After our arrival in Florence, Italy, we had the privilege of visiting the Basilica of San Miniato al Monte, which is set atop the beautiful city of Florence and overlooks the city below. It has one of the most spectacular views of the city. In addition, the Basilica of San Miniato contains the bones of St. Miniato who was the first Christian martyr in the city of Florence. St. Miniato, originally a soldier in the Roman army, converted to Christianity and was killed by the Roman Emperor Decius for refusing to denounce his new found faith. This was our first stop during our stay in Florence, Italy. St. Miniato is a powerful witness and inspiration for us, and it was a privilege to visit his tomb! Following the visit to the Basilica, we walked down into the city of Florence, crossing the famous Ponte Vecchio.
One of my favorite memories of this past week was the unexpected opportunity to sing in the Pazzi Chapel at the Basilica of Santa Croce. After visiting the Basilica of Santa Croce, we followed our tour guide, Camilla, into the small chapel located on the side of the Church. It was designed by architect Filippo Brunelleschi and had a small dome in the center which contained the images of the Four Evangelists. While speaking with our tour guide, Camilla mentioned that the Pazzi Chapel has an extremely well-designed acoustic architecture. It didn’t take long before one of our musically inclined brothers asked her if we could sing inside the chapel, which contained a few visitors. After checking with the security, our tour guide gave us permission, and beginning with those of us who could sing, we chanted the Salve Regina. The space was filled with sound, and those there stopped to listen as if at a private concert. The beauty of the chapel and the singing of the Salve Regina made it a truly memorable moment.
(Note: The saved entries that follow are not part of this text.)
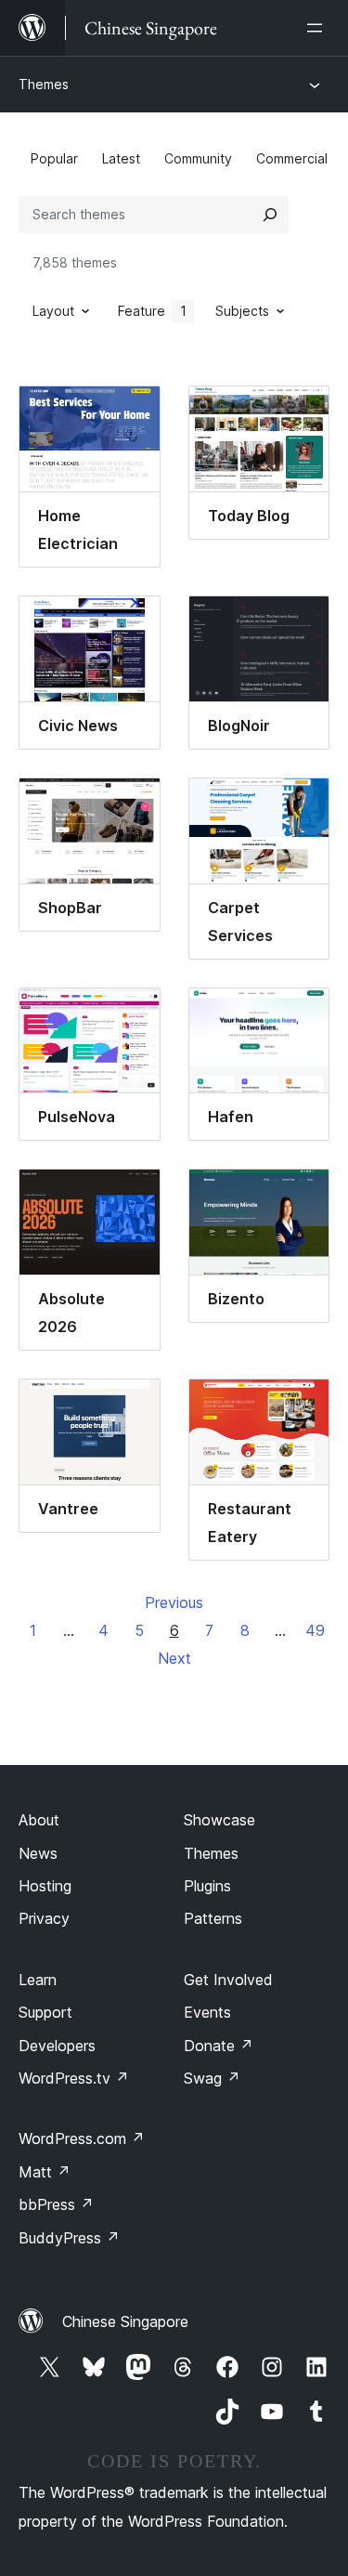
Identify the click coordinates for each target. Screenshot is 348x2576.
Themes (44, 84)
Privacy (44, 1918)
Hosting (45, 1885)
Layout (53, 311)
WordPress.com (82, 2138)
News (38, 1853)
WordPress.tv (74, 2078)
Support (45, 2012)
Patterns (213, 1918)
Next (174, 1658)
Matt (45, 2172)
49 (315, 1630)
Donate (218, 2045)
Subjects (242, 311)
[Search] (270, 214)
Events (207, 2012)
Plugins (207, 1885)
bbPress (56, 2204)
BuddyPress (69, 2238)
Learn (38, 1979)
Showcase (219, 1820)
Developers (57, 2045)
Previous (174, 1602)
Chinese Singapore (125, 2321)
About (39, 1820)
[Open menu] (318, 28)
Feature (152, 311)
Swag (212, 2078)
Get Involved (228, 1979)
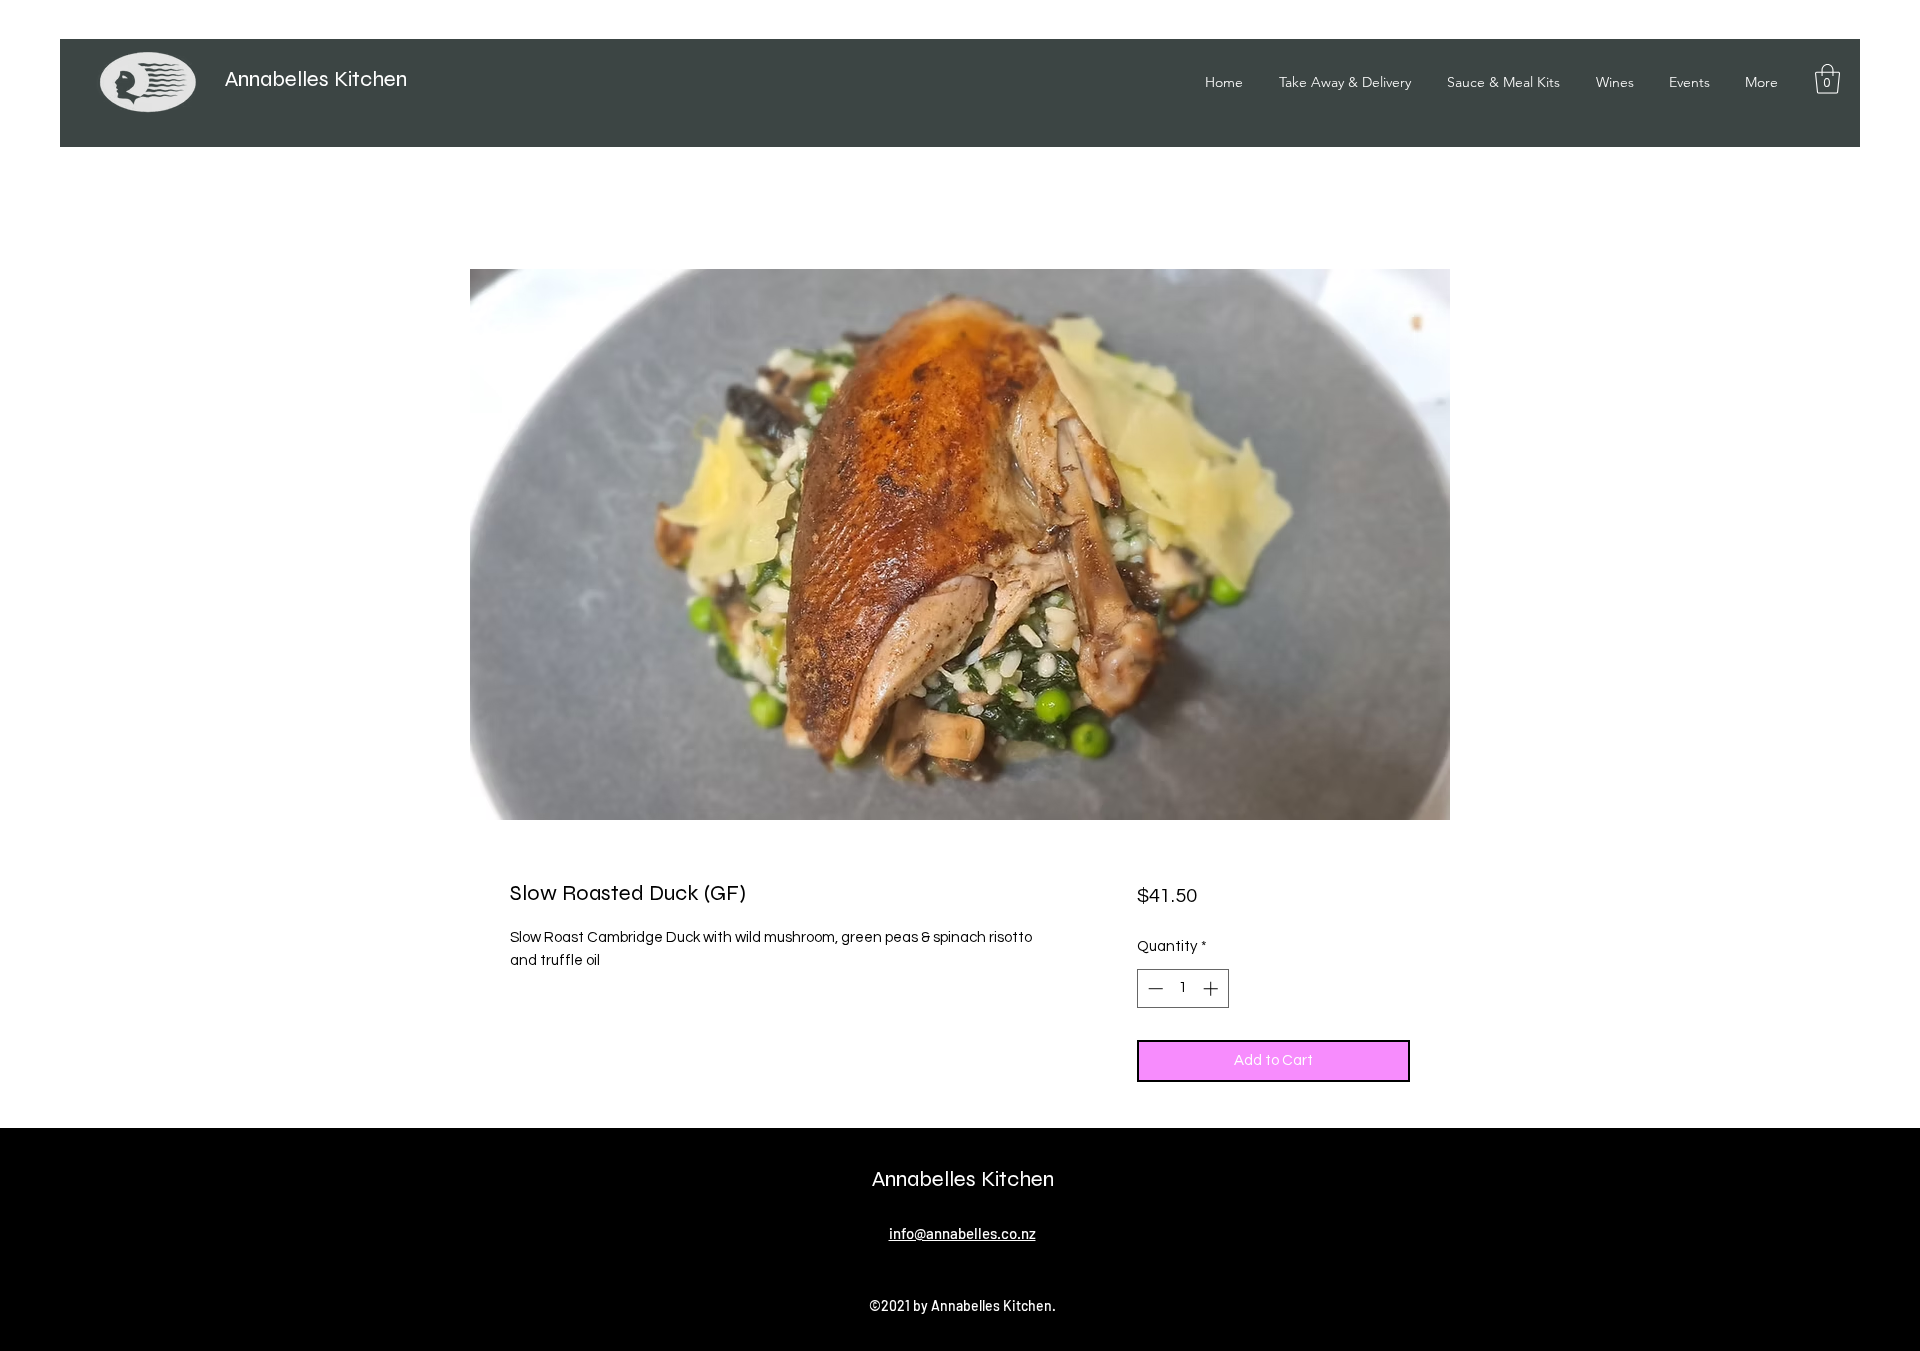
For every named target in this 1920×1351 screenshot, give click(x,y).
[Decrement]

On the second day of our stay in Florence, we were able to attend Mass at the Cathedral of Santa Maria del Fiore. To be inside one of the largest cathedrals in the world and to have the opportunity to participate in Mass celebrated over the bones of a saint was truly incredible. Upon entering the cathedral, it had been emptied of tourists, and we were left alone to explore the beautiful church, which is usually teeming with visitors. Before Mass, the cathedral is cleared of tourists and only those who are attending the Mass are allowed to enter. We had the ability to visit the tombs and paintings inside the Church as if on a private tour before and after the Mass.
In addition to visiting the inside of the cathedral, many of us had the opportunity to climb the bell tower adjacent to the main church. The tower contains over 400 steps and has one of the best views of Florence.
The Rome Experience has been amazing! It has and continues to surpass any expectations I had before coming.